1a.Objectives (from AD-416):
1. Discover and validate diagnostic biomarkers that predict, diagnose, and/or distinguish apple postharvest physiological disorders.
2. Compile sets of biomarkers that could be used to predict, diagnose, or distinguish apple postharvest browning disorders and test their efficacy by classifying/reclassifying browning disorders based on new metabolic/genetic information.
3. Transfer of new biomarker-based technology for immediate implementation adapting existing laboratory-based and field-based analytical platforms.
1b.Approach (from AD-416):
Previous results indicate postharvest experiments designed to produce necessary contrasts can be used to develop viable biomarkers for physiological disorder prediction, diagnosis, and differentiation. Until recently, metabolic and gene expression evaluation approaches have focused on one or a few pathways with known associations to a particular disorder.

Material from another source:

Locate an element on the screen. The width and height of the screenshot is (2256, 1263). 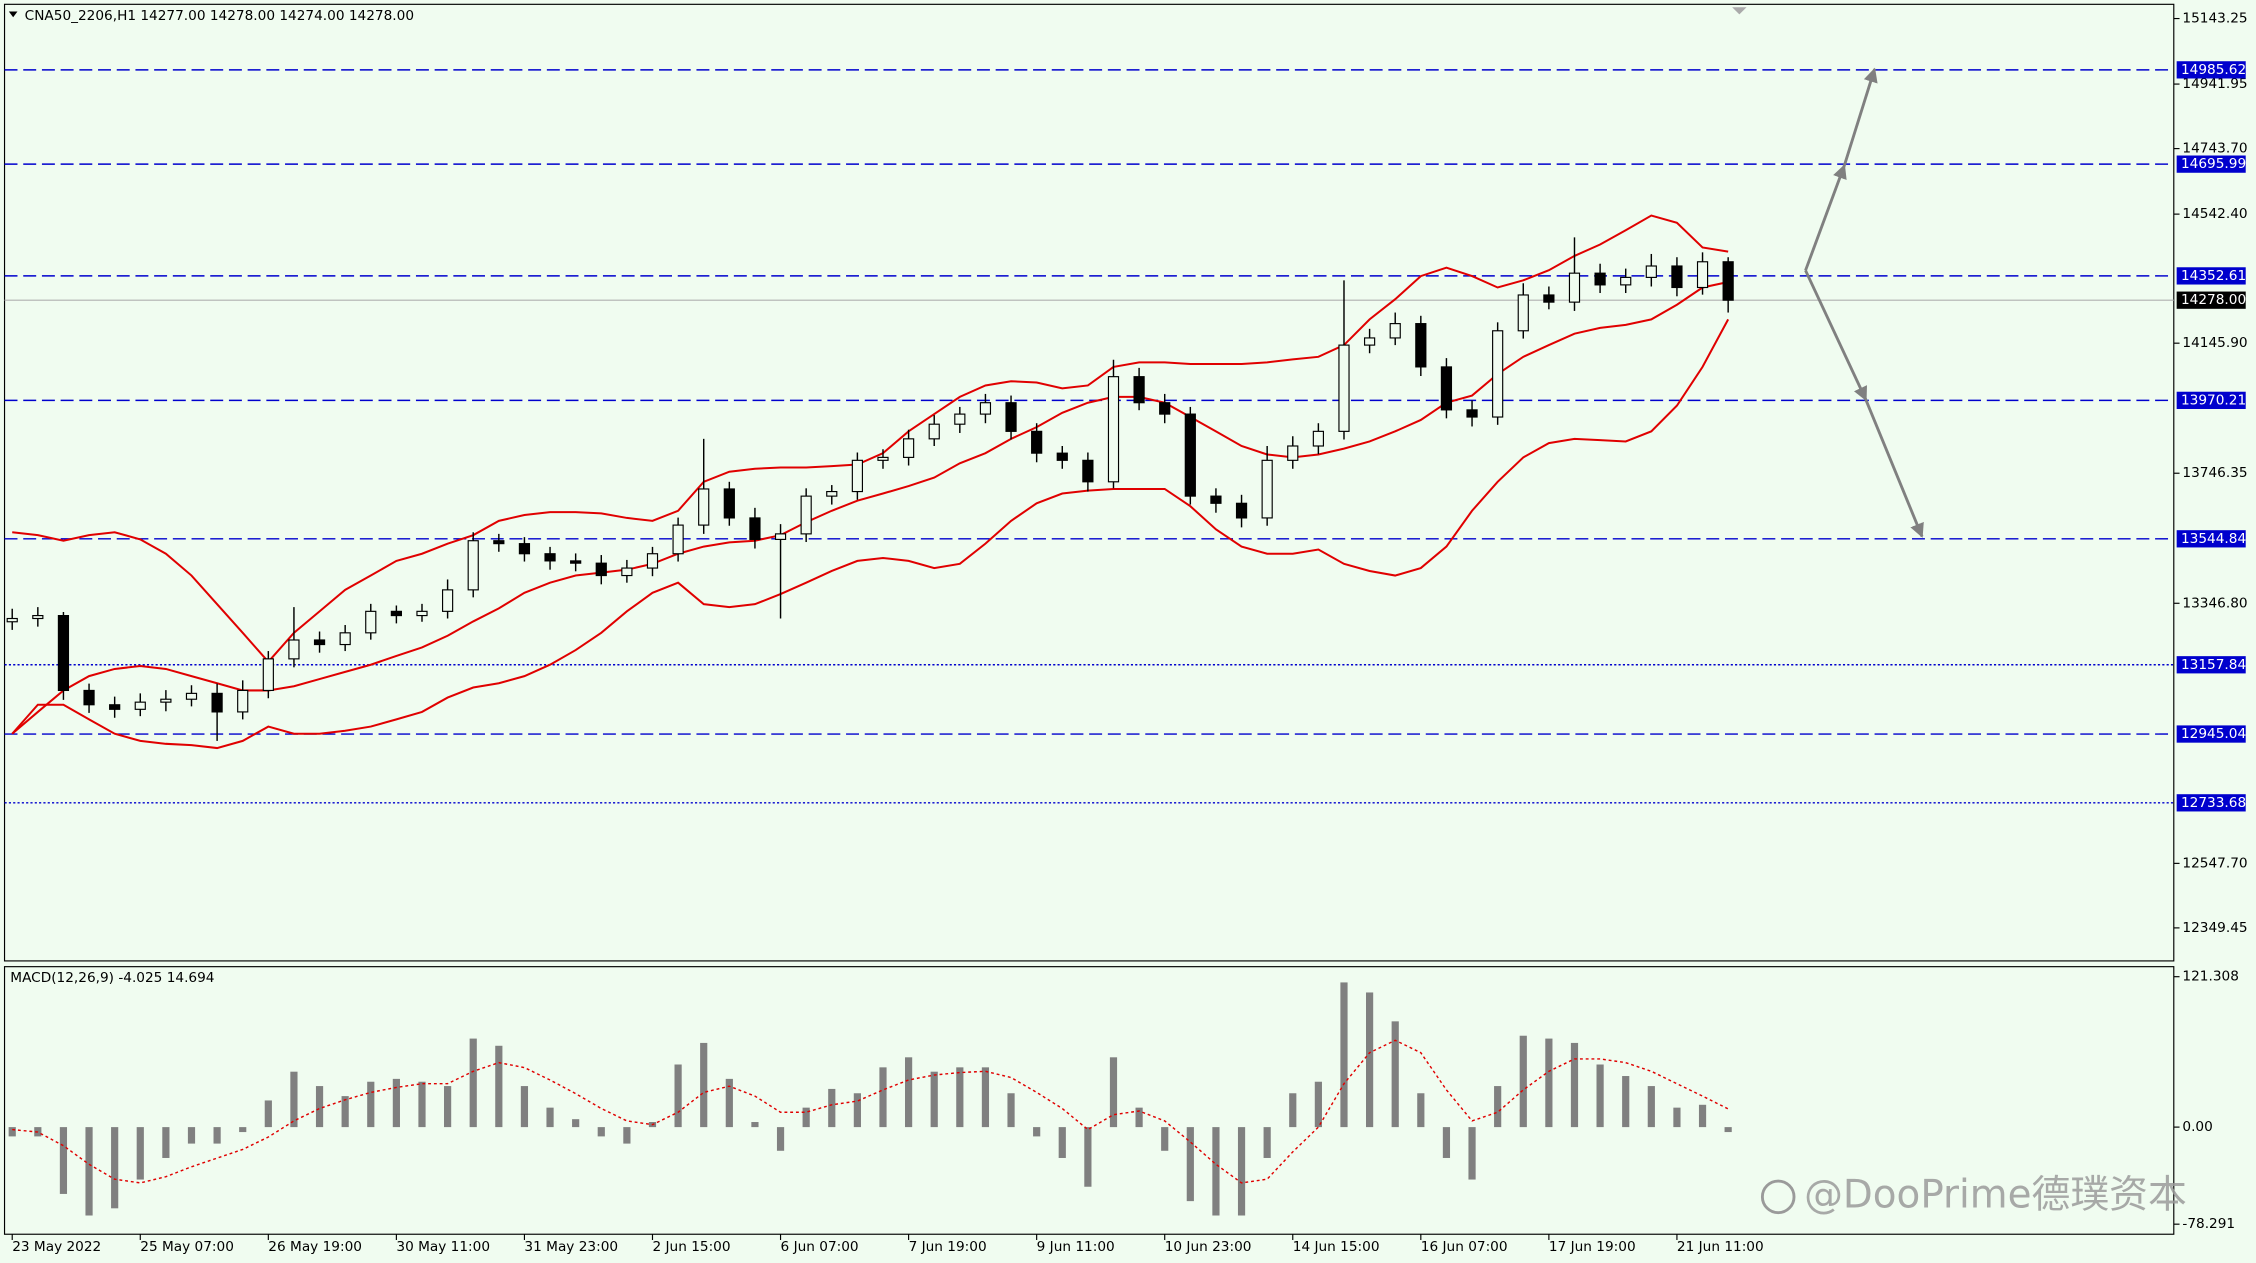
x-tick-label: 21 Jun 11:00 is located at coordinates (1720, 1247).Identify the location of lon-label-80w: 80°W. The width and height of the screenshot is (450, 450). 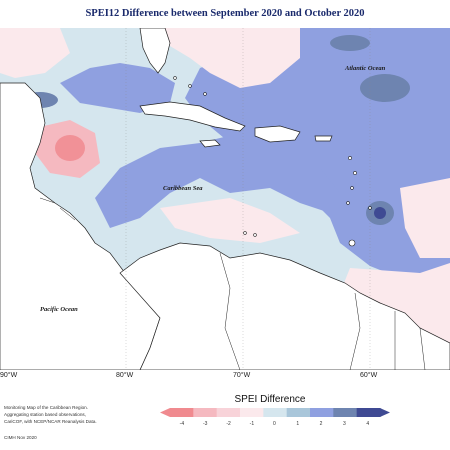
(125, 376).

While focused approaches were insightful, these approaches have not allowed development of new tools for superficial scald control or the discovery of physiological bases of other apparently unrelated physiological disorders. Our proposed research relies instead on comprehensive analytical approaches that avoid preconception of disorder-related metabolic/genetic processes. This allows discovery of prospective biomarkers not previously associated with superficial scald and other disorders.

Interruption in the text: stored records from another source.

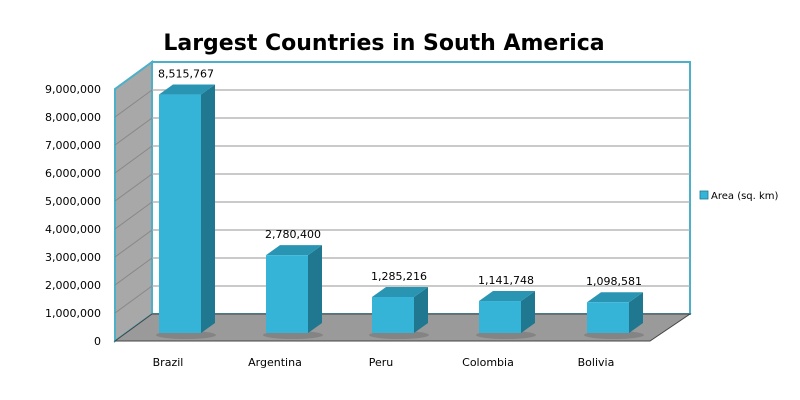 Image resolution: width=800 pixels, height=400 pixels. Describe the element at coordinates (384, 44) in the screenshot. I see `chart-title: Largest Countries in South America` at that location.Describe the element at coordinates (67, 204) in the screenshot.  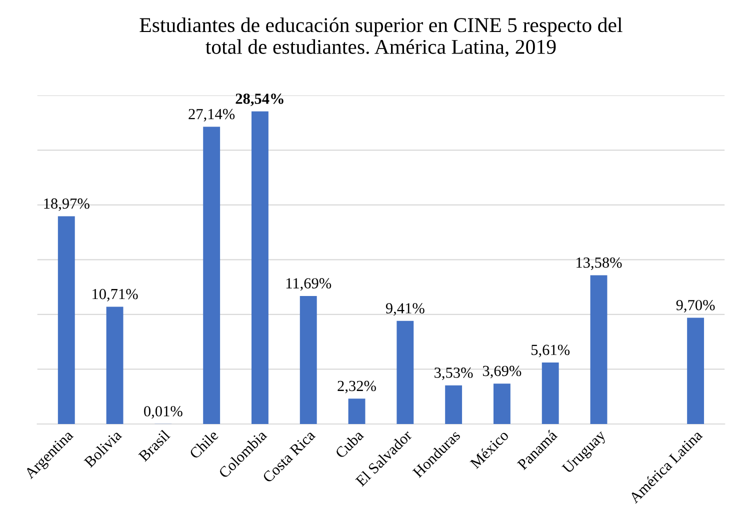
I see `data-label: 18,97%` at that location.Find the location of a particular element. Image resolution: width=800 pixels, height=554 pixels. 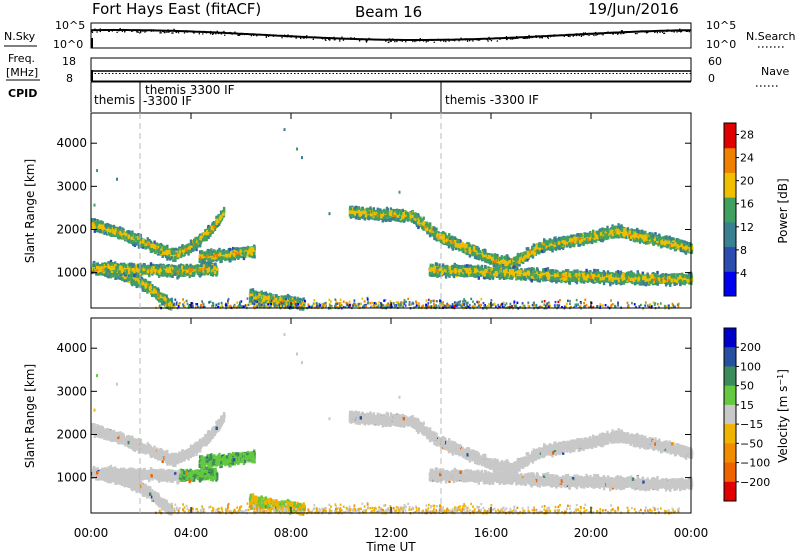

cpid-label: CPID is located at coordinates (22, 94).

This project relates to objective 1 of the associated in-house project which seeks to identify factors that influence postharvest fruit quality and development of market limiting physiological disorders. Chemical changes within apple peel and cortex can be exploited to indicate whether there will be significant storage losses due to different browning disorders before those losses occur as well as distinguish similar looking browning disorders. Major storage trials of 3 major US apple varieties and 4 economically significant storage disorders have been completed. Evaluation of peel and cortex chemistry under conditions that may lead to disorder development has yielded candidate biomarkers that may be used to assess risk for these disorders. The work of chemical and gene expression analysis and mathematical analysis of the large datasets is ongoing. An assessment of the impact biomarker based tools may have on apple production is ongoing. It is expected that the knowledge gained from this project will enhance our understanding of these disorders to improve how apple producers store fruit, develop new apple varieties with less likelihood of developing these disorders, and provide advanced tools to assess disorder risk. Biomarker based tools for assessing plant health is a relatively novel concept that mirrors medical diagnostics technology and has widespread potential promoting food quality and agricultural sustainability.